Task prompt: To complete the exercise, repeat every record exactly as it stands.

Given records:

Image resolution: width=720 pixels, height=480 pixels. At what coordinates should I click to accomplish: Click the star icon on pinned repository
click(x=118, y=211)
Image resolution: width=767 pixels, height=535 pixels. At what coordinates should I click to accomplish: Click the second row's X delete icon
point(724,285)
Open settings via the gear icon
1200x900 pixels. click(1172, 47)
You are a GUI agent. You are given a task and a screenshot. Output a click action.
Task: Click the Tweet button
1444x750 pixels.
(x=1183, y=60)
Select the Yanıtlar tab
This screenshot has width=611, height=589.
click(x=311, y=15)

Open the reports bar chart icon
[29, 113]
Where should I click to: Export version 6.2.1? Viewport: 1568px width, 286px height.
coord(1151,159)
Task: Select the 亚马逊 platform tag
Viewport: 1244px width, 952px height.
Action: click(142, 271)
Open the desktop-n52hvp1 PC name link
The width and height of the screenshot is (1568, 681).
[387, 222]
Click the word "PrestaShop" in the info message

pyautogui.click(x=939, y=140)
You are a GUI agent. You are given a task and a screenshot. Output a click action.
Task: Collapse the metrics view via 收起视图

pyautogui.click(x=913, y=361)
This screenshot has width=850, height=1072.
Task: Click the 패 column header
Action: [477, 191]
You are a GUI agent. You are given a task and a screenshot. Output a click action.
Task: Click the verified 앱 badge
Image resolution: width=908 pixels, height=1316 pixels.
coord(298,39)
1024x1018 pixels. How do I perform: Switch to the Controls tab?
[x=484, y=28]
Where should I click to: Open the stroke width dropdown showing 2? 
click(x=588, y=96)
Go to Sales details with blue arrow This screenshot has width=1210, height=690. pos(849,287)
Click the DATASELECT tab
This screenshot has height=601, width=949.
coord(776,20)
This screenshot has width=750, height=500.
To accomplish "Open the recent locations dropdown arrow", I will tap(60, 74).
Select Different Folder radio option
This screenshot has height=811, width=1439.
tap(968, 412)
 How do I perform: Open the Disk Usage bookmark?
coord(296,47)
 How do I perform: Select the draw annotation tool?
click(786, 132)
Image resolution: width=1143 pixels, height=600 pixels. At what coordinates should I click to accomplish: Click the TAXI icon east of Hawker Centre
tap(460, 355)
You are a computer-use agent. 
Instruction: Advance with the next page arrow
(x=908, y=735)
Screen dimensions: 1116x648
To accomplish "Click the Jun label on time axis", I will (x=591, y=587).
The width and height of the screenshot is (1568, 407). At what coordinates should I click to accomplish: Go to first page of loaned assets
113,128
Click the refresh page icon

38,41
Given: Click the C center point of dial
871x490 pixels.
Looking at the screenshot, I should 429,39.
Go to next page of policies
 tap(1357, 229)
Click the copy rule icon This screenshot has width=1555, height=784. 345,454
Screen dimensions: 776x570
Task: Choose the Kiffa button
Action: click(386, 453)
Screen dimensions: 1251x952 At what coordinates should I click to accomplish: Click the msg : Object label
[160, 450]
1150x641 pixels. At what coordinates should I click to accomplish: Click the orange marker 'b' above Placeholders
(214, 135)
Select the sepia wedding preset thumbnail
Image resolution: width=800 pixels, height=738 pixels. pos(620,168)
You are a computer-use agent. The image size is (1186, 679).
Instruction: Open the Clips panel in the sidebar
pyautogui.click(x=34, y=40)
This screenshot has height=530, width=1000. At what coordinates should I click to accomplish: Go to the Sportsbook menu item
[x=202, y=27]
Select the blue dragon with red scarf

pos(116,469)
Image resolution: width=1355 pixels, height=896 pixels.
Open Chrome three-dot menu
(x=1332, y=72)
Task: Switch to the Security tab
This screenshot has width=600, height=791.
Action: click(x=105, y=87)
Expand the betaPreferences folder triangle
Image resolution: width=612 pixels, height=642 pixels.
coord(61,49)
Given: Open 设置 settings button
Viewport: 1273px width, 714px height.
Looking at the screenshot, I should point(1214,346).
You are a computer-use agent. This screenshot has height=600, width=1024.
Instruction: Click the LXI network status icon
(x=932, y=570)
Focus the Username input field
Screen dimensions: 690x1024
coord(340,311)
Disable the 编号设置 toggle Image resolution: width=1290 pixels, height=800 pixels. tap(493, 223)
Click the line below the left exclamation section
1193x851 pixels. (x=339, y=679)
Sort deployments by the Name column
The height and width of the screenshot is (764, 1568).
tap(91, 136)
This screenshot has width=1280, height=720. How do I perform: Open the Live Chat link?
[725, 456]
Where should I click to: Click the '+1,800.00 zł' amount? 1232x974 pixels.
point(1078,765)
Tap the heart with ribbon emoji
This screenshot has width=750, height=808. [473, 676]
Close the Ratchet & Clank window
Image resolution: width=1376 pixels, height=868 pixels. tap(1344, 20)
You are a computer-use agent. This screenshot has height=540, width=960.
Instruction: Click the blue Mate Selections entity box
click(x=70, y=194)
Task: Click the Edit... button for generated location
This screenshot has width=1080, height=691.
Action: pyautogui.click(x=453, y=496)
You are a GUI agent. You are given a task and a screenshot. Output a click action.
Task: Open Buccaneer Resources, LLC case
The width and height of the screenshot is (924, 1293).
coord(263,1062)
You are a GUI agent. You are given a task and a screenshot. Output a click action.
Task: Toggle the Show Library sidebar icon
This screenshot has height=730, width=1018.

Solved problem:
Image resolution: width=720 pixels, height=480 pixels. At what coordinates should I click to accomplish: Click the star icon on pinned repository
click(x=118, y=211)
Image resolution: width=767 pixels, height=535 pixels. At what coordinates should I click to accomplish: Click the second row's X delete icon
point(724,285)
Open settings via the gear icon
1200x900 pixels. click(1172, 47)
You are a GUI agent. You are given a task and a screenshot. Output a click action.
Task: Click the Tweet button
1444x750 pixels.
(x=1183, y=60)
Select the Yanıtlar tab
This screenshot has width=611, height=589.
click(x=311, y=15)

Open the reports bar chart icon
[29, 113]
Where should I click to: Export version 6.2.1? Viewport: 1568px width, 286px height.
coord(1151,159)
Task: Select the 亚马逊 platform tag
Viewport: 1244px width, 952px height.
Action: click(142, 271)
Open the desktop-n52hvp1 PC name link
The width and height of the screenshot is (1568, 681).
[387, 222]
Click the word "PrestaShop" in the info message

pyautogui.click(x=939, y=140)
You are a GUI agent. You are given a task and a screenshot. Output a click action.
Task: Collapse the metrics view via 收起视图

pyautogui.click(x=913, y=361)
This screenshot has width=850, height=1072.
Task: Click the 패 column header
Action: [477, 191]
You are a GUI agent. You are given a task and a screenshot. Output a click action.
Task: Click the verified 앱 badge
Image resolution: width=908 pixels, height=1316 pixels.
coord(298,39)
1024x1018 pixels. How do I perform: Switch to the Controls tab?
[x=484, y=28]
Where should I click to: Open the stroke width dropdown showing 2? 
click(x=588, y=96)
Go to Sales details with blue arrow This screenshot has width=1210, height=690. pos(849,287)
Click the DATASELECT tab
This screenshot has height=601, width=949.
coord(776,20)
This screenshot has width=750, height=500.
To accomplish "Open the recent locations dropdown arrow", I will tap(60, 74).
Select Different Folder radio option
This screenshot has height=811, width=1439.
tap(968, 412)
 How do I perform: Open the Disk Usage bookmark?
coord(296,47)
 How do I perform: Select the draw annotation tool?
click(786, 132)
Image resolution: width=1143 pixels, height=600 pixels. At what coordinates should I click to accomplish: Click the TAXI icon east of Hawker Centre
tap(460, 355)
You are a computer-use agent. 
Instruction: Advance with the next page arrow
(x=908, y=735)
Screen dimensions: 1116x648
To accomplish "Click the Jun label on time axis", I will (x=591, y=587).
The width and height of the screenshot is (1568, 407). At what coordinates should I click to accomplish: Go to first page of loaned assets
113,128
Click the refresh page icon

38,41
Given: Click the C center point of dial
871x490 pixels.
Looking at the screenshot, I should 429,39.
Go to next page of policies
 tap(1357, 229)
Click the copy rule icon This screenshot has width=1555, height=784. 345,454
Screen dimensions: 776x570
Task: Choose the Kiffa button
Action: click(386, 453)
Screen dimensions: 1251x952 At what coordinates should I click to accomplish: Click the msg : Object label
[160, 450]
1150x641 pixels. At what coordinates should I click to accomplish: Click the orange marker 'b' above Placeholders
(214, 135)
Select the sepia wedding preset thumbnail
Image resolution: width=800 pixels, height=738 pixels. pos(620,168)
You are a computer-use agent. The image size is (1186, 679).
Instruction: Open the Clips panel in the sidebar
pyautogui.click(x=34, y=40)
This screenshot has height=530, width=1000. At what coordinates should I click to accomplish: Go to the Sportsbook menu item
[x=202, y=27]
Select the blue dragon with red scarf

pos(116,469)
Image resolution: width=1355 pixels, height=896 pixels.
Open Chrome three-dot menu
(x=1332, y=72)
Task: Switch to the Security tab
This screenshot has width=600, height=791.
Action: click(x=105, y=87)
Expand the betaPreferences folder triangle
Image resolution: width=612 pixels, height=642 pixels.
coord(61,49)
Given: Open 设置 settings button
Viewport: 1273px width, 714px height.
Looking at the screenshot, I should point(1214,346).
You are a computer-use agent. This screenshot has height=600, width=1024.
Instruction: Click the LXI network status icon
(x=932, y=570)
Focus the Username input field
Screen dimensions: 690x1024
coord(340,311)
Disable the 编号设置 toggle Image resolution: width=1290 pixels, height=800 pixels. tap(493, 223)
Click the line below the left exclamation section
1193x851 pixels. (x=339, y=679)
Sort deployments by the Name column
The height and width of the screenshot is (764, 1568).
tap(91, 136)
This screenshot has width=1280, height=720. How do I perform: Open the Live Chat link?
[725, 456]
Where should I click to: Click the '+1,800.00 zł' amount? 1232x974 pixels.
point(1078,765)
Tap the heart with ribbon emoji
This screenshot has width=750, height=808. [473, 676]
Close the Ratchet & Clank window
Image resolution: width=1376 pixels, height=868 pixels. tap(1344, 20)
You are a computer-use agent. This screenshot has height=540, width=960.
Instruction: Click the blue Mate Selections entity box
click(x=70, y=194)
Task: Click the Edit... button for generated location
This screenshot has width=1080, height=691.
Action: pyautogui.click(x=453, y=496)
You are a GUI agent. You are given a task and a screenshot. Output a click action.
Task: Open Buccaneer Resources, LLC case
The width and height of the screenshot is (924, 1293).
coord(263,1062)
You are a GUI agent. You are given a task and a screenshot. Output a click action.
Task: Toggle the Show Library sidebar icon
This screenshot has height=730, width=1018.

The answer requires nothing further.